Seniority of Debt: A Beginners Guide
Equities, commodities, derivatives, and fixed income. These are a selection of asset classes an investor may consider while building a diversified portfolio of investments. In line with the opinion of arguably thegreatest investment advisor of the twentieth century, Benjamin Graham who taught and inspired people worldwide (including Warren Buffet).  A significant proportion of a risk averse investor’s portfolio is likely to be comprised of fixed income assets namely bonds - most simply, bonds represent debt obligations – and therefore are a form of borrowing. You can think of them as an IOU, and includes details of how/when the debt will be repaid. This may be as high as a 75% portfolio allocation in an excessive bull market for the defensive investor.  While bonds help mitigate against the risk associated with inflation or the excess volatility of the market. They are not entirely risk free themselves as there is usually a possibility that the institution or company may default. This is where the issuer of the bond is no longer able to meet all its financial obligations i.e. pay owners of the bonds back. The reason for such an event occurring ranges from macro-economic factors including a recession to company specific factors such as poor management or taking on too much debt. However, not all bonds are created equal. During this period, a pre-determine order decides how the remaining capital is paid to investors. This concept is known as seniority. 
1a) Senior Secured Bonds:
The ‘senior’ segment of the title refers to the fact that within the secured bond category, these bonds have a higher priority and subsequently are paid first.
1b) Secured Bonds:
“Secured” bonds refer to bonds for which the issuer has backed with collateral.  This is similar to how a homeowner uses their house as collateral against their mortgage. If a homeowner is unable to pay their mortgage the bank has the authority to enforce a charge on the property. This results in the property being sold and the proceeds being used to cover the debt owed to the bank. Likewise, in the case of default on a secured bond the company sells the asset which they have set aside as collateral (i.e. machinery/buildings). The revenue generated is then used to pay the secured bond holders.

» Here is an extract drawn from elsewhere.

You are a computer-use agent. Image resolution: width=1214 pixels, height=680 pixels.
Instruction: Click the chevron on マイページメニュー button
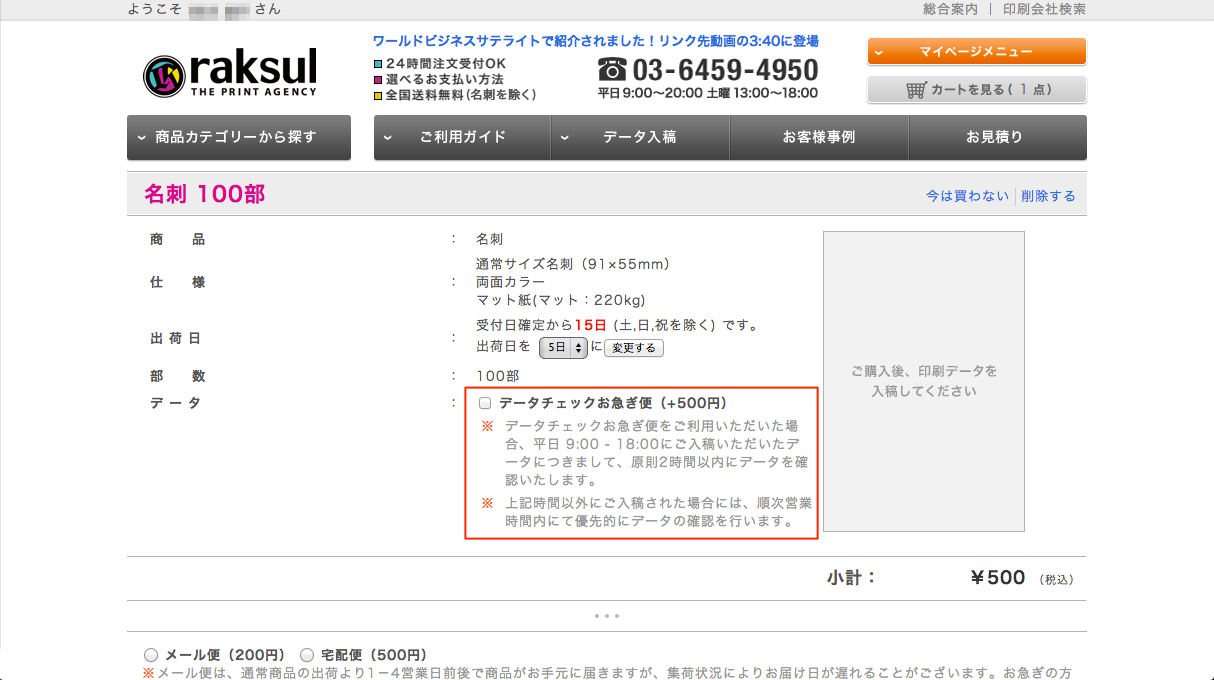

2a) Senior Unsecured Bonds:
Similar to point 1a. The ‘senior’ segment in the title refers to the fact that within the unsecured category these bond holders are paid first.
2b) Junior or Subordinated Bonds:
After senior debt, junior or subordinated bond holders are paid. As these bonds do not have collateral and are the lowest priority there is no guarantee that these investors will receive their money back. Therefore, it is not uncommon for such bonds to have loss given default (LGD) % of 100. Loss given default is a calculation that anticipates how much of the original investment an investor may lose if the issuer defaults on the loan. Investors typically invest in such bonds if they have a strong credit rating or offer a high yield to compensate for the additional risk taken.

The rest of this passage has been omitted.